[Excerpted passage]
__________

Naalo Unna Prema () is a 2001 Telugu-language romantic drama film, produced by K.L.N. Raju on Sri Sairam Productions banner and directed by V. R. Pratap. The film stars Jagapati Babu, Laya, Gajala  and music was composed by Koti. This film is the debut of Gajala in Telugu and she is titled as Raaji by her character name in the film. Later her screen name was changed to Gajala from the film Student No.1 by K. Raghavendra Rao. The film was a remake of Kannada film Chandramukhi Pranasakhi 1999.

Plot 
The film begins in Hyderabad where a businessman Sai Krishna a stan of popular singer Hema from Vizag. Once, he visits his friend’s wedding and encounters an impish girl Raaji who has know no bounds for her devilishness. She pokes fun at Sai Krishna and he smartly paybacks. So, ired Raaji seeks vengeance. Meanwhile, Hema’s musical night is conducted on eve of nuptial when Sai Krishna is on cloud nine and falls for her. Moreover, he learns Hema & Raaji as siblings. Soon after the return, Sai Krishna writes a letter to Hema to tie. Fortuitously, it is picked up by Raaji, at this time, she starts her horseplay. Now she poses as Hema by writing letters and making telephonic conversations. After some time, Raaji travels to Hyderabad officially. Therein, Sai Krishna cares for her meticulously in favour of Hema. Perceiving it, Raaji inadvertently starts loving him.

__________

[Collected material]
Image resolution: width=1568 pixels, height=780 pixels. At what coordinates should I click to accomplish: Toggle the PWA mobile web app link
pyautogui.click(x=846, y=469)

__________

[Problems to work on]
1. From the Naalo Unna Prema article, write out the part that opens with the words containing "Naalo Unna Prema" and closes with "Chandramukhi Pranasakhi 1999.".
2. Go on with the Naalo Unna Prema article after the last sentence shown.

[Outputs]
1.
Naalo Unna Prema () is a 2001 Telugu-language romantic drama film, produced by K.L.N. Raju on Sri Sairam Productions banner and directed by V. R. Pratap. The film stars Jagapati Babu, Laya, Gajala  and music was composed by Koti. This film is the debut of Gajala in Telugu and she is titled as Raaji by her character name in the film. Later her screen name was changed to Gajala from the film Student No.1 by K. Raghavendra Rao. The film was a remake of Kannada film Chandramukhi Pranasakhi 1999.

2.
After homecoming Raaji makes various attempts to reveal reality but she is hesitant. Simultaneously, Sai Krishna’s dearness to Hema escalates. He bestows a locket containing his & Hema's photos which Raaji starts wearing and feels for herself. Concurrently, Sai Krishna organises Hema’s program in his town. At the concert, Hema aspires to wear the locket as unbeknownst, and Raaji unwilling hands over. But Raaji is distraught that what would happen when Sai Krishna & Hema come across each other. Hence, she divulges the fact to Sai Krishna through a letter. However, before it arrives, he moves on. Immediately after the concert, Sai Krishna tries to speak to Hema. Anyhow, she opines him mischief-maker and mortifies him. Thus, enraged Sai Krishna slaps Hema and shows the locket as evidence of their love.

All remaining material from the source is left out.